Wikileaks de ir por casa

Los medios de comunicación se afanan en iluminar los secretos del funcionamiento diario de la diplomacia, de agencias de inteligencia, con esa sensación de estar donde poca gente ha estado y de desvelar lo que todo el mundo supone.
Quitar la cortina de los probadores. Subir el telón después de acabada la obra. Iluminar un coche oscuro mirando al mar.
Para mi, los secretos estan bien como estan, escondidos tras un tupido velo o en lo más profundo del alma. Creo que todo el mundo tiene derecho a una parte que no puede ser invadida. Creo que cada uno tiene derecho a una caja de galletas donde esconder imágenes, mentiras sin piedad, dudas y deseos. Una isla desierta donde poder vivir solo y en paz, hablando con un coco con ojos y boca recortados.
Y los más dulces. Los secretos compartidos. Llenos de miradas furtivas. Secretos entre dos personas que nadie puede entender. Un mapa indescifrable que te lleva siempre al mismo sitio. Una realidad paralela que se suma a la realidad visible. A veces nos da miedo compartir un secreto. Precisamente por eso. Porque pasaría de ser un secreto a no serlo. La condición de secreto es lo que hace que tenga vida.
Y los más deseados. Los secretos manifestados. El que ella cree conocer y él acaba por confesar. El que él desearia y ella es capaz de conceder. Caricias que se dan en secreto. Manos que se unen en secreto bajo la mesa.
Amigos secretos que se desconocen. Amigos secretos que envian letras de canciones por correo postal.
Secretos de estado, secretos de cajón, agentes secretos, secretos de alcoba y secretos de ir por casa.

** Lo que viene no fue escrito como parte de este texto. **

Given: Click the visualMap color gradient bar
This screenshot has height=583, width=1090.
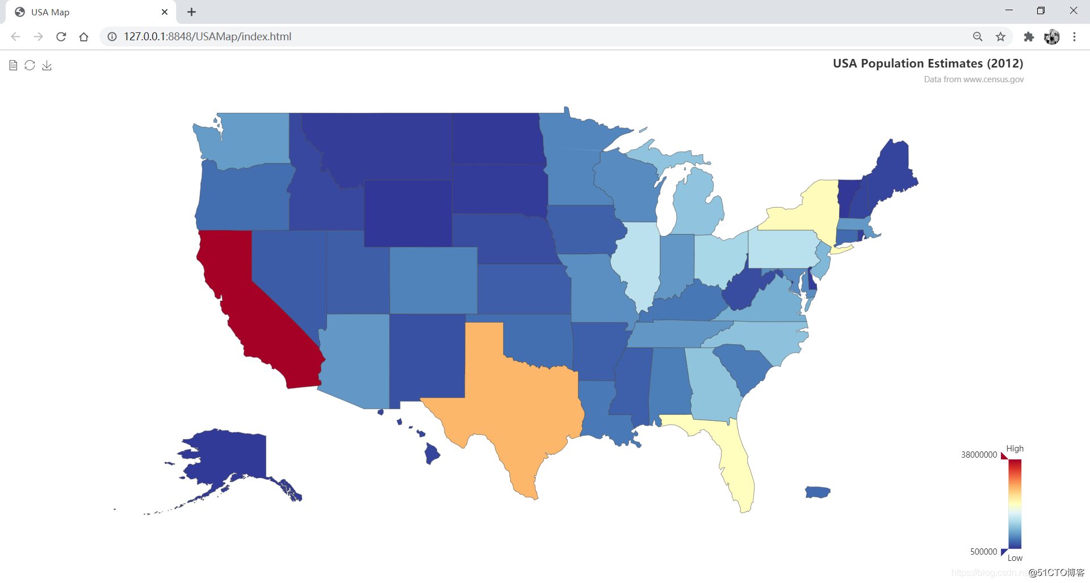Looking at the screenshot, I should (x=1015, y=504).
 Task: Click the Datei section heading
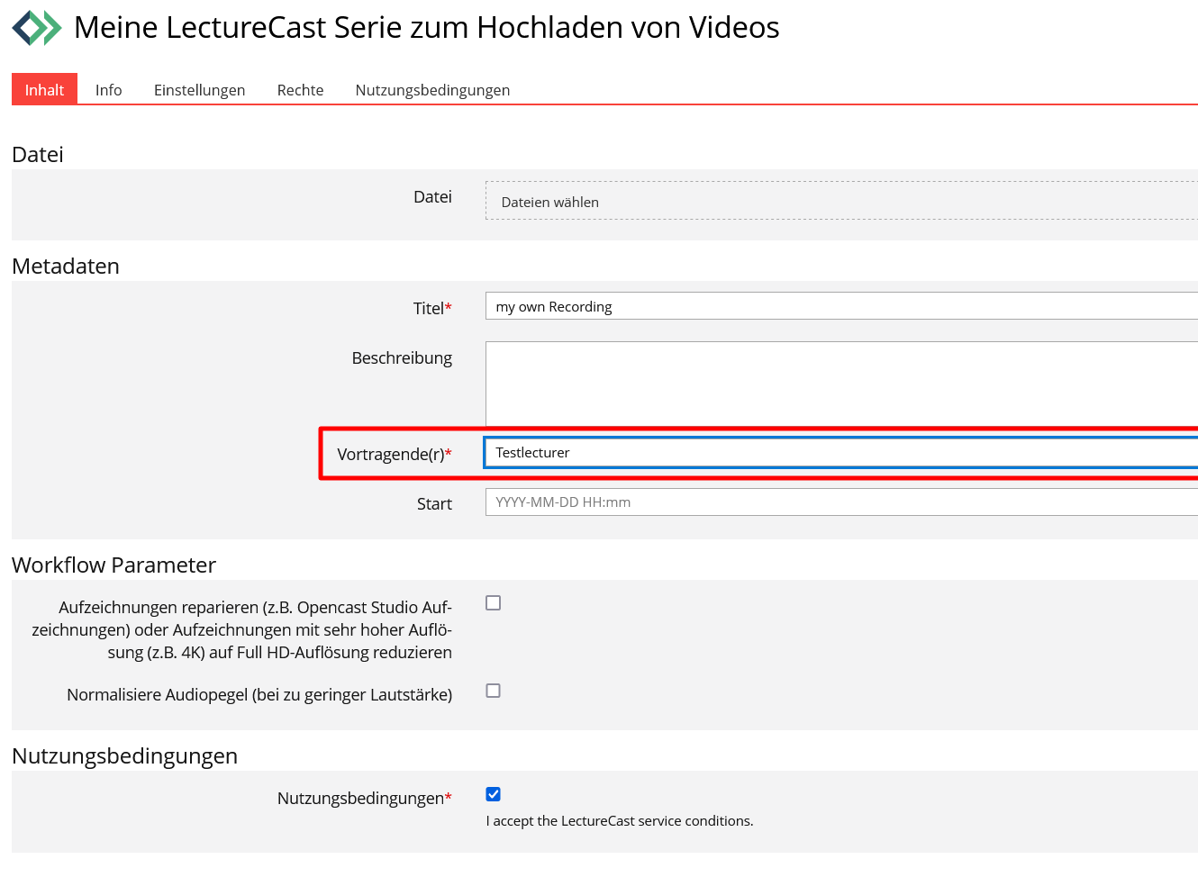tap(37, 154)
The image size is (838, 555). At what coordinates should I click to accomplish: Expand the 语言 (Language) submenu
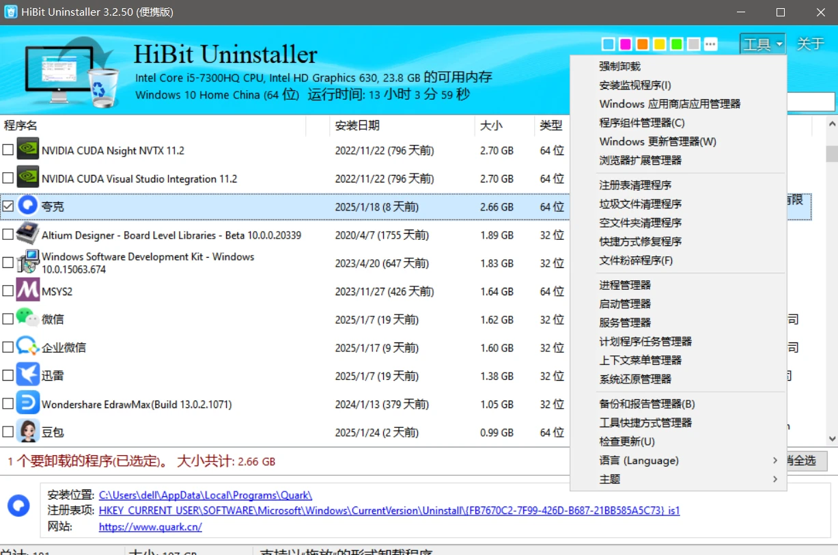639,461
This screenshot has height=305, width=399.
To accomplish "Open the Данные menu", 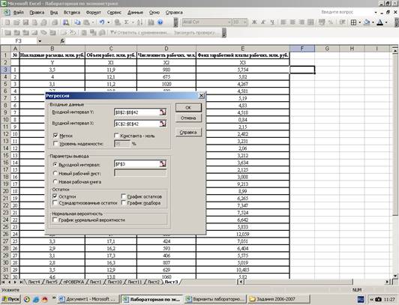I will 135,12.
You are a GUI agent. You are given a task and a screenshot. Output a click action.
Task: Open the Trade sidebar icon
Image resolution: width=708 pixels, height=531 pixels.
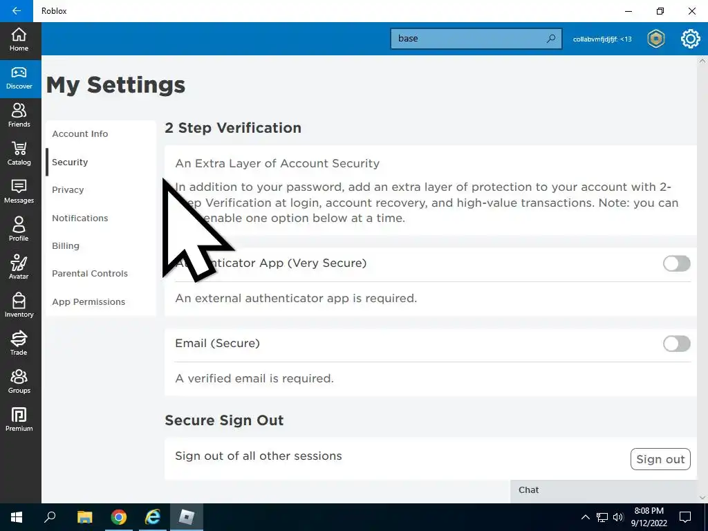pyautogui.click(x=19, y=343)
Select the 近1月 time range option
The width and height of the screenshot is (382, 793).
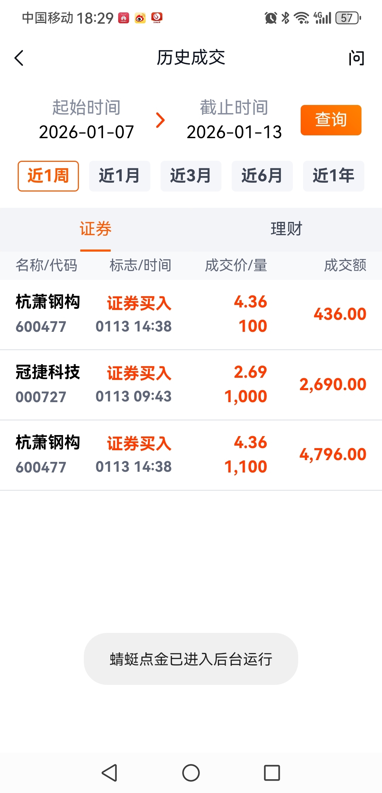120,176
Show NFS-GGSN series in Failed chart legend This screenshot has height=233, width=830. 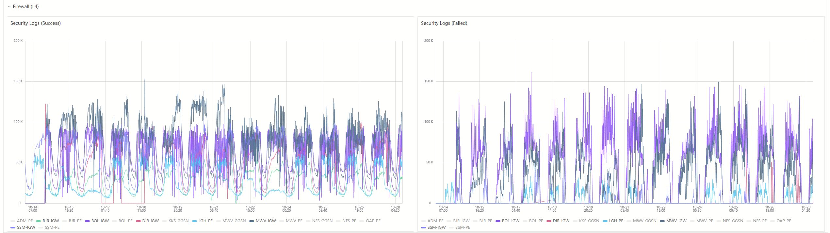click(733, 221)
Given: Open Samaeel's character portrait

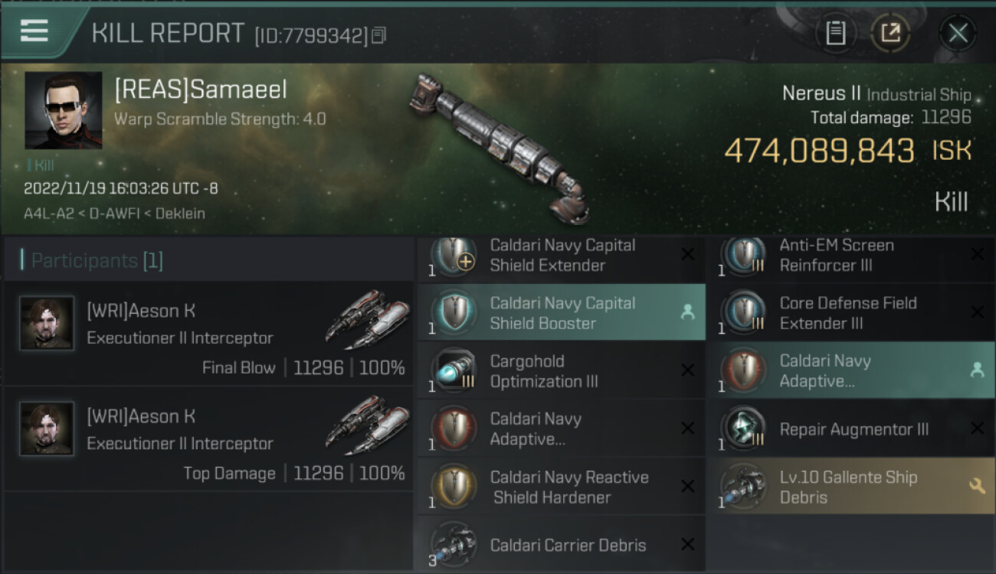Looking at the screenshot, I should click(x=64, y=110).
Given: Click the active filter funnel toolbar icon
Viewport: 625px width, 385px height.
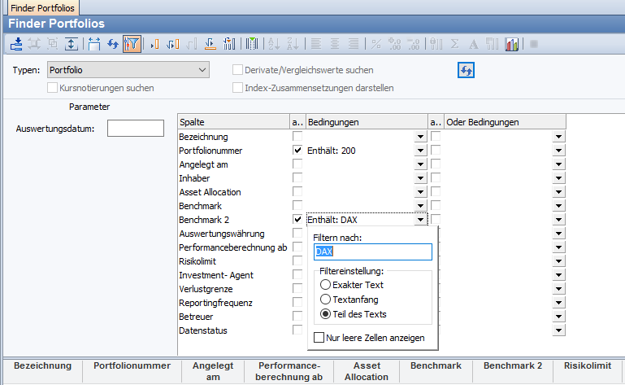Looking at the screenshot, I should pyautogui.click(x=131, y=44).
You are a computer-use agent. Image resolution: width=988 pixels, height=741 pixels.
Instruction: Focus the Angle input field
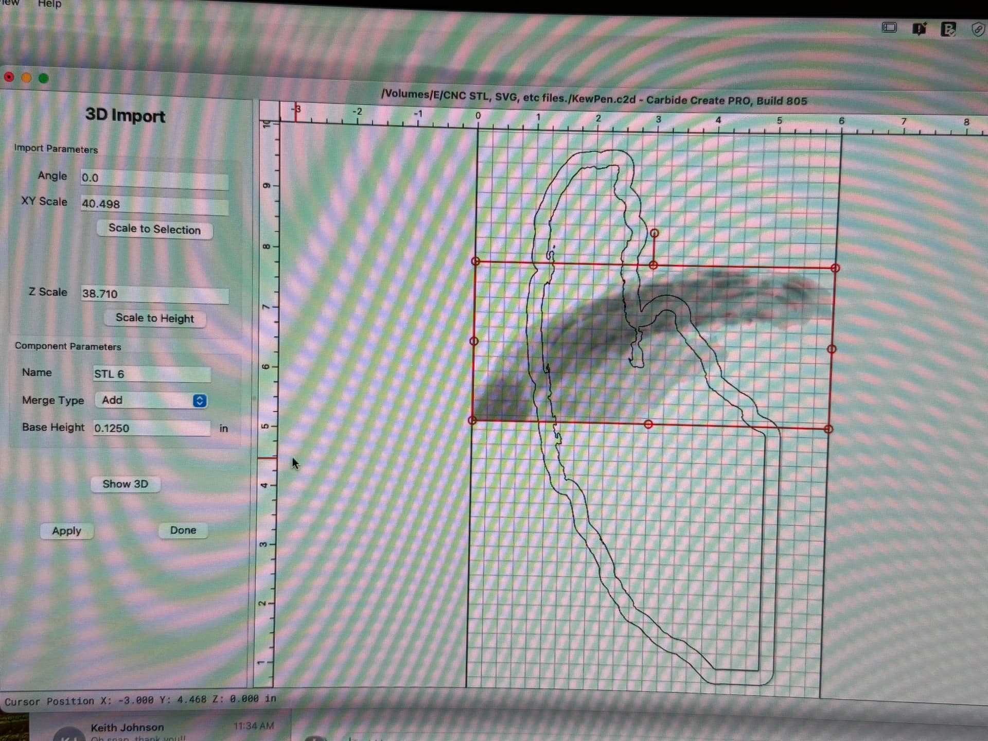click(154, 178)
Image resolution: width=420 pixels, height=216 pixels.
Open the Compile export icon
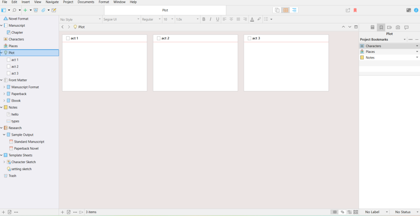(x=348, y=10)
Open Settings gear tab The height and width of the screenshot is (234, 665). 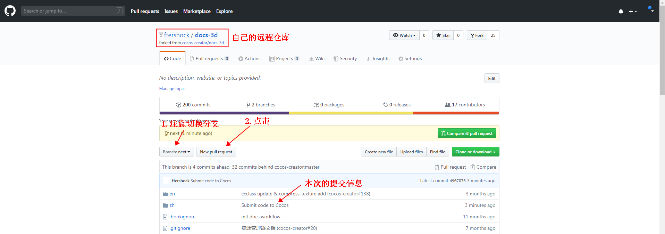410,58
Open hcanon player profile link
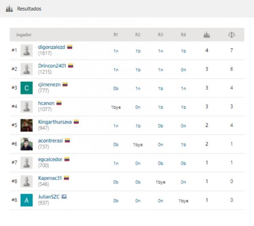 coord(46,103)
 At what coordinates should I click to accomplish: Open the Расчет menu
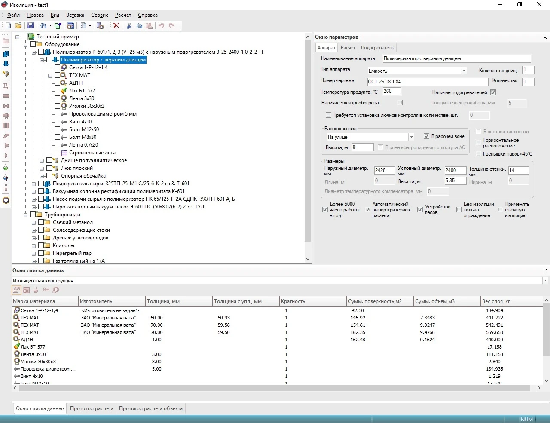[123, 15]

En un mundo hiperinformado sigo creyendo en los secretos. Sigo creyendo en esconder papeles en los bolsillos. Sigo creyendo en libros en blanco con dedicatorias que nadie entiende. Sigo creyendo en jeroglificos escritos en clave de sol. Sigo creyendo en fotos perdidas en desvanes de un disco duro. Sigo creyendo en portales donde no llegan las farolas. Sigo creyendo en trozos de luna menguante escondidos del sol.

Y aunque a alguien le suene todo a citas de sobre de azucar, o frases de Paula Coelho o a canciones de Ismael Serrano, yo les contaré un secreto. Estas Navidades sorprendan con un secreto. Compartan un secreto. Creen un nuevo secreto. Regalen un secreto. Es el regalo perfecto.
Pero no se lo digan a nadie. Será nuestro pequeño secreto.